[Stored items]
####################

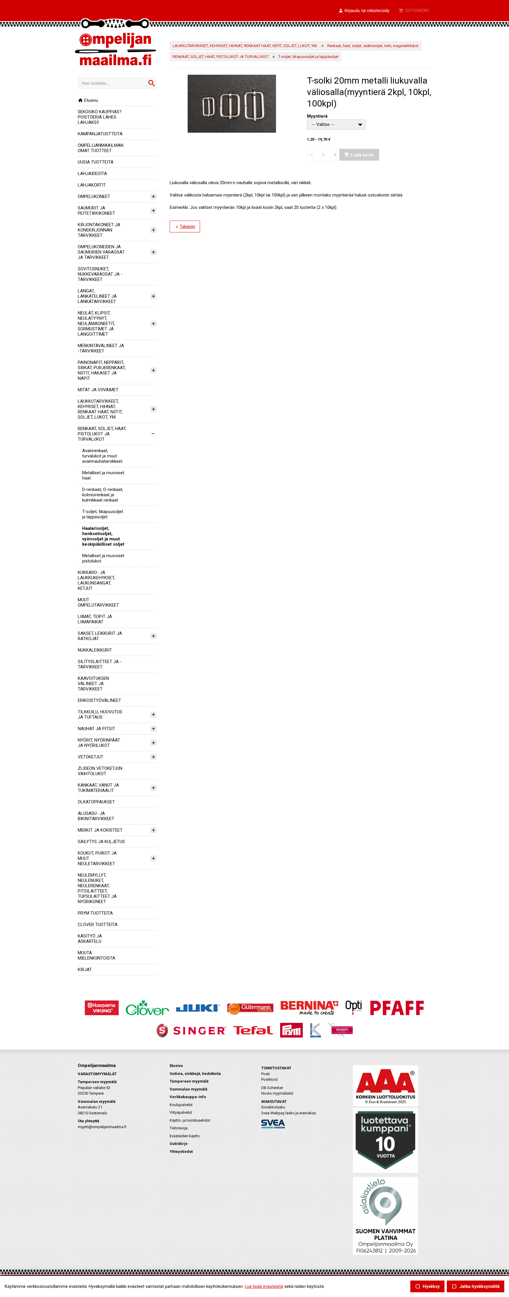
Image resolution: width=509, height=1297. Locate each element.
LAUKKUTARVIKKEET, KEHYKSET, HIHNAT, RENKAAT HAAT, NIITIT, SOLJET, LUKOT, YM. (100, 409)
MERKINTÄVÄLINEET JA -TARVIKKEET (101, 348)
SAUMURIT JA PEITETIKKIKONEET (96, 210)
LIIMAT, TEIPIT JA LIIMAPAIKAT (95, 619)
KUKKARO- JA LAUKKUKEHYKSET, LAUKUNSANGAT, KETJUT (96, 580)
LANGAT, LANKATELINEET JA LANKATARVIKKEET (97, 296)
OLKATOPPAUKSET (96, 802)
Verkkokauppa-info (188, 1097)
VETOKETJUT (90, 757)
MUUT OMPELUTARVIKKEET (98, 602)
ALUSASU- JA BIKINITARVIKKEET (96, 816)
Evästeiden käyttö (185, 1136)
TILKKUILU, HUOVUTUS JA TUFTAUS (100, 714)
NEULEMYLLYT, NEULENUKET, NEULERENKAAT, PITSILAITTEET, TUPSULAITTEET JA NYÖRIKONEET (97, 888)
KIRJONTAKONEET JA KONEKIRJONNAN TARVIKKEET (99, 230)
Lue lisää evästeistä (264, 1286)
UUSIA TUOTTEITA (95, 162)
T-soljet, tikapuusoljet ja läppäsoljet (102, 514)
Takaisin (184, 227)
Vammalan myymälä (188, 1089)
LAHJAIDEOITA (92, 173)
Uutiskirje (179, 1143)
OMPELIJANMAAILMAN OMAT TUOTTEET (100, 148)
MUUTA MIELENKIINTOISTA (96, 955)
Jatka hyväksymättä (476, 1286)
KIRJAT (85, 969)
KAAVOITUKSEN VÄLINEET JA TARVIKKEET (93, 684)
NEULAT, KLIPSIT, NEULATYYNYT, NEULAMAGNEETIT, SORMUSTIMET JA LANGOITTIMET (96, 323)
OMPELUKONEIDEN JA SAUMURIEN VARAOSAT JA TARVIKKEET (101, 252)
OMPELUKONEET (94, 196)
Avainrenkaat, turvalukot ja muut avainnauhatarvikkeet (102, 456)
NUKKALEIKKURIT (95, 650)
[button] (364, 11)
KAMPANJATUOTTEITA (100, 133)
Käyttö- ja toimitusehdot (190, 1120)
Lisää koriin (359, 154)
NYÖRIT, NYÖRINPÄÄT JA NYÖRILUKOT (99, 742)
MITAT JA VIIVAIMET (98, 389)
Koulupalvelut (181, 1105)
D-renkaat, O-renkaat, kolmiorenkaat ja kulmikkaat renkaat (102, 495)
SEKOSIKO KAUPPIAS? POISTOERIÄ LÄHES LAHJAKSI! (100, 117)
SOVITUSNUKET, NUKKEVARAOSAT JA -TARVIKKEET (100, 274)
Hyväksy (427, 1286)
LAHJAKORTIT (92, 185)
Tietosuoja (179, 1128)
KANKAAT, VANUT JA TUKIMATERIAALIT (98, 787)
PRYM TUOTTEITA (95, 913)
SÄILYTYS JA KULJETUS (101, 841)
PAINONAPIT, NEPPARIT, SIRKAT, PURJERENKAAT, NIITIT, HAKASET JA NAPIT (101, 370)
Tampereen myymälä (189, 1081)
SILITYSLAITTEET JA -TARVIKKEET (100, 664)
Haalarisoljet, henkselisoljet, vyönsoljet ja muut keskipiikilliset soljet (103, 536)
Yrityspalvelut (181, 1112)
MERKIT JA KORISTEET (100, 830)
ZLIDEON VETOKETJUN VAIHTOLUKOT (100, 771)
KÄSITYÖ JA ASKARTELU (90, 938)
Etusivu (88, 100)
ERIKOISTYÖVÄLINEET (99, 700)
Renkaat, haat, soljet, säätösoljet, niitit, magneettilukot (373, 46)
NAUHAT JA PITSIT (96, 728)
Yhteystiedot (181, 1151)
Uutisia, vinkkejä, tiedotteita (195, 1073)
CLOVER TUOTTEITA (98, 924)
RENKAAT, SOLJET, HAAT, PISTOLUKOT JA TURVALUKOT (102, 434)
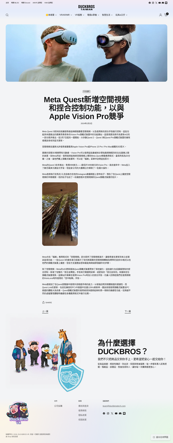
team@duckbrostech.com (114, 406)
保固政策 (82, 420)
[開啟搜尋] (7, 15)
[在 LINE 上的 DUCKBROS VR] (166, 3)
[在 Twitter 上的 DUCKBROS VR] (156, 3)
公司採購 (58, 406)
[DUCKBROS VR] (86, 8)
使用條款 (82, 410)
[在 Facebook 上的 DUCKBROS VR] (150, 3)
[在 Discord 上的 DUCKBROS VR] (163, 3)
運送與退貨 (83, 406)
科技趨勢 (86, 91)
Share (48, 303)
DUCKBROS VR (23, 434)
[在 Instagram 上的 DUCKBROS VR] (153, 3)
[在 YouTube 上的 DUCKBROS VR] (159, 3)
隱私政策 (82, 415)
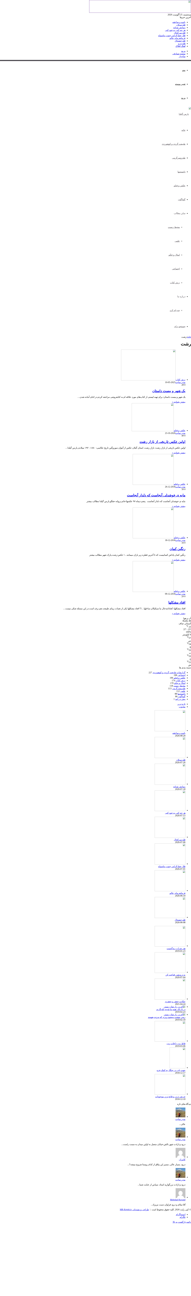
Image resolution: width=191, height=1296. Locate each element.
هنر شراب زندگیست (176, 948)
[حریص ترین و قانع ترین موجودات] (170, 1094)
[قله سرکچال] (170, 837)
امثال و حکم (179, 683)
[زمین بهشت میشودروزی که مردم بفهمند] (174, 1014)
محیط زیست (174, 227)
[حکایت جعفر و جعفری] (170, 999)
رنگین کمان (177, 549)
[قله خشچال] (170, 917)
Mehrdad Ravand (177, 1200)
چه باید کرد (175, 310)
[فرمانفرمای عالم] (170, 890)
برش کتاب (175, 282)
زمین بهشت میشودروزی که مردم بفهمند (166, 1017)
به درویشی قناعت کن (175, 975)
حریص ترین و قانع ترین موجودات (170, 1096)
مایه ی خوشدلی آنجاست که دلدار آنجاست (156, 495)
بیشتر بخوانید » (178, 402)
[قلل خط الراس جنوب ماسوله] (170, 864)
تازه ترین (181, 704)
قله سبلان (180, 25)
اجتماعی (176, 269)
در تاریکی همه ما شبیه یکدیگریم (170, 1009)
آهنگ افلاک (180, 46)
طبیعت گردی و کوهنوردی (173, 144)
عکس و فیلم (179, 185)
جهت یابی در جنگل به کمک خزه (171, 1070)
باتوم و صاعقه (178, 22)
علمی (177, 241)
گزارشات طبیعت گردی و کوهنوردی (169, 672)
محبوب (182, 706)
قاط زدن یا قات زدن (176, 1043)
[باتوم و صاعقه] (170, 730)
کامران (182, 1159)
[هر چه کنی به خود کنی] (170, 810)
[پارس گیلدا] (185, 114)
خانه (183, 130)
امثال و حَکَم (174, 255)
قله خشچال (180, 41)
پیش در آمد (180, 699)
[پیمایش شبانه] (170, 784)
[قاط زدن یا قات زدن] (170, 1041)
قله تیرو (181, 43)
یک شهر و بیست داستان (168, 391)
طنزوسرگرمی (178, 158)
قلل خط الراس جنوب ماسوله (171, 35)
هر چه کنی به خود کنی (175, 30)
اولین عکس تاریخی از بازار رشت (162, 442)
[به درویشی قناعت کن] (170, 972)
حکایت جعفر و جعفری (175, 1001)
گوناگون (181, 199)
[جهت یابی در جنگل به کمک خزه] (177, 1067)
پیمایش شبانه (179, 27)
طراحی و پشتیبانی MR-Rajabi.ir (134, 1209)
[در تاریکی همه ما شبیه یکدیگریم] (174, 1006)
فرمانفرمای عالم (177, 38)
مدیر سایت (180, 382)
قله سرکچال (179, 33)
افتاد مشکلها (176, 602)
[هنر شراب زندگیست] (170, 946)
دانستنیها (181, 172)
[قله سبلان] (170, 757)
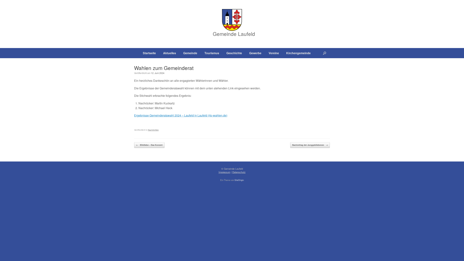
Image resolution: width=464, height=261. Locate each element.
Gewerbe (255, 53)
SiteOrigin (239, 180)
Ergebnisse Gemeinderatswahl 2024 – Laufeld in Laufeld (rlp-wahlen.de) (180, 115)
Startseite (149, 53)
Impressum (224, 172)
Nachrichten (153, 129)
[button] (324, 53)
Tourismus (211, 53)
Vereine (274, 53)
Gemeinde (190, 53)
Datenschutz (239, 172)
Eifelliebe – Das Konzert (149, 145)
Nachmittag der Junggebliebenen (310, 145)
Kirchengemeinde (298, 53)
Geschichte (234, 53)
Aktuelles (169, 53)
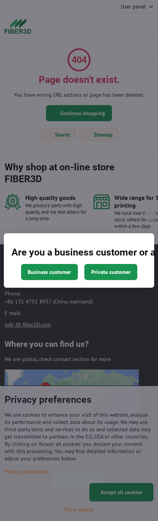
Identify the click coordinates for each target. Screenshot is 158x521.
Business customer (49, 272)
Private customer (111, 272)
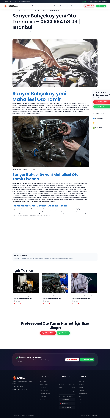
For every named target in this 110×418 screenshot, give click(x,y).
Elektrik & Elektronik (45, 393)
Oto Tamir (83, 31)
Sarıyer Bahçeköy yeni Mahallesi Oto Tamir (39, 96)
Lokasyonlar (82, 390)
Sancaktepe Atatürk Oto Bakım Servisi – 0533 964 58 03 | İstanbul (83, 298)
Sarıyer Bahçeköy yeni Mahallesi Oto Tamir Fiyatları (45, 177)
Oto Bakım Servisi (63, 31)
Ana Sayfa (15, 10)
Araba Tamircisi (26, 10)
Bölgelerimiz (62, 6)
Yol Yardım (42, 399)
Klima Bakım (43, 402)
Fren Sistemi (43, 387)
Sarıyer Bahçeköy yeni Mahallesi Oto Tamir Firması (39, 205)
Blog (20, 10)
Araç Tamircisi (48, 31)
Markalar (81, 387)
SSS (80, 396)
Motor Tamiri (43, 381)
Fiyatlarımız (81, 384)
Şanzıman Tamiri (44, 390)
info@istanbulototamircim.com (22, 389)
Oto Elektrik (70, 31)
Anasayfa (30, 6)
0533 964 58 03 (18, 386)
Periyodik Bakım (44, 384)
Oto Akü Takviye (55, 31)
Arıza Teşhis (43, 396)
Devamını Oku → (18, 304)
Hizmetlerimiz (51, 6)
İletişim (72, 6)
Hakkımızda (40, 6)
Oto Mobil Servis (77, 31)
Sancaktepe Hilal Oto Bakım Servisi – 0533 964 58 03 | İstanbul (53, 298)
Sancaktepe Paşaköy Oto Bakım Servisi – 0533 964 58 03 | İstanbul (25, 298)
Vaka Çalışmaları (83, 393)
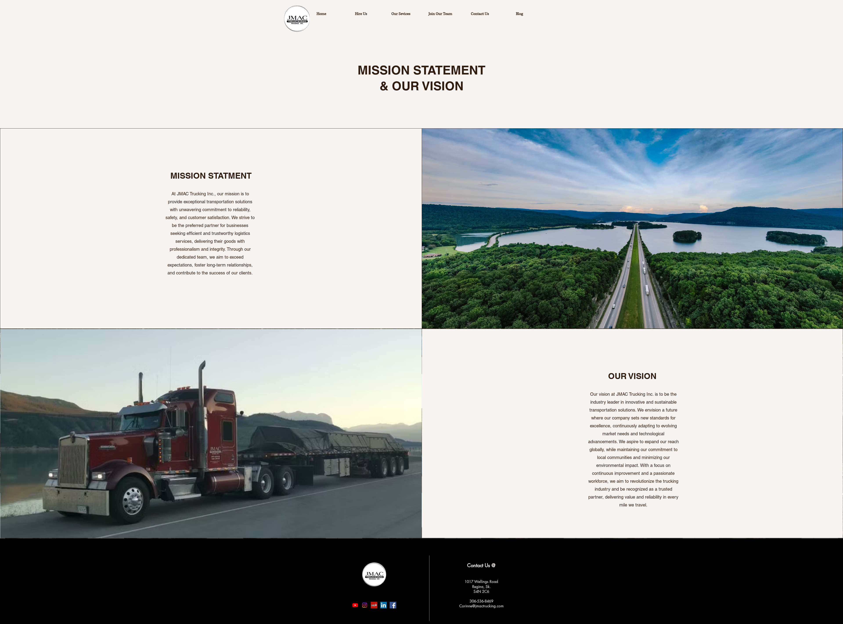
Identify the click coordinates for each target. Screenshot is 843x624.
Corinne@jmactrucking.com (481, 606)
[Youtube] (355, 605)
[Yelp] (374, 605)
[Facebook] (393, 605)
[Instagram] (364, 605)
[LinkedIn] (383, 605)
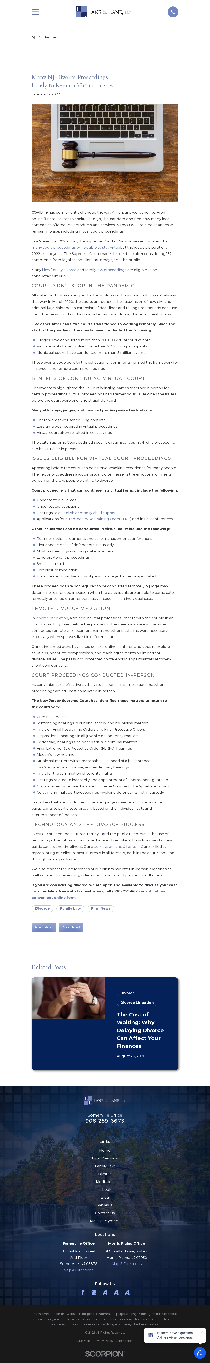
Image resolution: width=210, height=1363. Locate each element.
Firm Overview (105, 1158)
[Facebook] (82, 1292)
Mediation (105, 1182)
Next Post (71, 927)
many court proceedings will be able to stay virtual (76, 247)
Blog (105, 1197)
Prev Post (44, 927)
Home (105, 1150)
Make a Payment (105, 1221)
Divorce (42, 908)
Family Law (70, 908)
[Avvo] (105, 1292)
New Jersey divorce (59, 270)
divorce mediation (52, 618)
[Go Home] (33, 37)
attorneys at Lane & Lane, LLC (117, 847)
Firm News (101, 908)
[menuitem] (83, 1341)
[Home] (103, 11)
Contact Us (105, 1213)
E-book (105, 1189)
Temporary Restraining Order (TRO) (99, 519)
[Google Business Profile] (93, 1292)
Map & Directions (79, 1270)
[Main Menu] (35, 12)
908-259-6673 (105, 1120)
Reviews (105, 1205)
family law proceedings (106, 270)
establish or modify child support (87, 513)
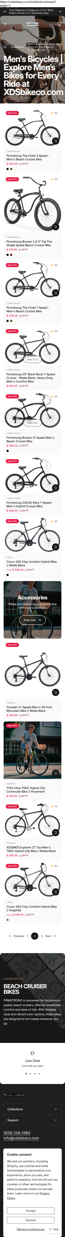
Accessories (32, 597)
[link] (17, 1133)
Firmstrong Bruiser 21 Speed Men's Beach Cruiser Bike (30, 439)
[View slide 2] (30, 1074)
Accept (31, 1210)
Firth (9, 557)
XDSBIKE (11, 703)
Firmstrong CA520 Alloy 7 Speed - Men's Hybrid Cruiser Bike (29, 504)
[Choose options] (55, 141)
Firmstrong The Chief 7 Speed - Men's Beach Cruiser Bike (27, 309)
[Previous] (5, 11)
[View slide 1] (26, 1074)
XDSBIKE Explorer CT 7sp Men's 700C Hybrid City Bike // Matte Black (31, 849)
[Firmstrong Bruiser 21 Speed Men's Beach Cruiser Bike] (32, 410)
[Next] (60, 11)
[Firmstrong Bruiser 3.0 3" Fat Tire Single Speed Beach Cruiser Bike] (32, 204)
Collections (17, 46)
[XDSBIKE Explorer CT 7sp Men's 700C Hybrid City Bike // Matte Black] (32, 820)
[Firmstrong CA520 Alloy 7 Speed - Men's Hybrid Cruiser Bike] (32, 475)
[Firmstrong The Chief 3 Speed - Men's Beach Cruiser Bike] (32, 128)
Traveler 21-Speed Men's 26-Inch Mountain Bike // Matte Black (29, 709)
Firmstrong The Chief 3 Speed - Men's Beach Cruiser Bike (27, 157)
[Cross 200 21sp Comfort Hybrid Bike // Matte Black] (32, 535)
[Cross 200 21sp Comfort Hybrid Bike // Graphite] (32, 880)
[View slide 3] (34, 1074)
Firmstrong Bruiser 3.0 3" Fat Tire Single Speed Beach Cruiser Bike (29, 243)
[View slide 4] (39, 1074)
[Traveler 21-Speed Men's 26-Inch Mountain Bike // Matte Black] (32, 669)
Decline (31, 1220)
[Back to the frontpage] (5, 46)
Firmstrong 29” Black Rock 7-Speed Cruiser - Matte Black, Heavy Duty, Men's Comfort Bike (30, 377)
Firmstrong (13, 151)
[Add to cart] (55, 487)
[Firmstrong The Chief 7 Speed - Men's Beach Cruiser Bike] (32, 280)
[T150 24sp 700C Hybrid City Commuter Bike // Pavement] (32, 750)
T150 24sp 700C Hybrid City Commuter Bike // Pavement (25, 789)
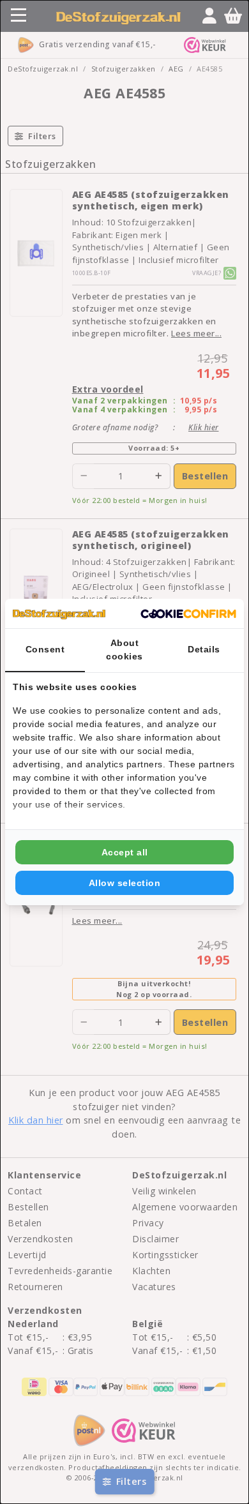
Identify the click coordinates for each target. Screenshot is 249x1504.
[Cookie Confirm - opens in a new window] (188, 613)
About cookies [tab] (124, 649)
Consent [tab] (45, 649)
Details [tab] (204, 649)
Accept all (125, 852)
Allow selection (125, 883)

####################

▶ _EXERCISE OBJECTIVE_:
Extract the items from the line containing "D-renkaat, O-renkaat, kolmiorenkaat" through the line containing "NAUHAT JA PITSIT (96, 728)", and reproduce them word for word.

▶ _CORRECT OUTPUT_:
D-renkaat, O-renkaat, kolmiorenkaat ja kulmikkaat renkaat (102, 495)
SEKOSIKO KAUPPIAS? POISTOERIÄ LÄHES LAHJAKSI! (100, 117)
SOVITUSNUKET, NUKKEVARAOSAT JA -TARVIKKEET (100, 274)
Hyväksy (427, 1286)
LAHJAKORTIT (92, 185)
Tietosuoja (179, 1128)
KANKAAT, VANUT JA TUKIMATERIAALIT (98, 787)
PRYM TUOTTEITA (95, 913)
SÄILYTYS JA KULJETUS (101, 841)
PAINONAPIT, NEPPARIT, SIRKAT, PURJERENKAAT, NIITIT, HAKASET JA NAPIT (101, 370)
Tampereen myymälä (189, 1081)
SILITYSLAITTEET JA -TARVIKKEET (100, 664)
Haalarisoljet, henkselisoljet, vyönsoljet ja muut keskipiikilliset soljet (103, 536)
Yrityspalvelut (181, 1112)
MERKIT JA KORISTEET (100, 830)
ZLIDEON VETOKETJUN VAIHTOLUKOT (100, 771)
KÄSITYÖ JA ASKARTELU (90, 938)
Etusivu (88, 100)
ERIKOISTYÖVÄLINEET (99, 700)
Renkaat, haat, soljet, säätösoljet, niitit, magneettilukot (373, 46)
NAUHAT JA PITSIT (96, 728)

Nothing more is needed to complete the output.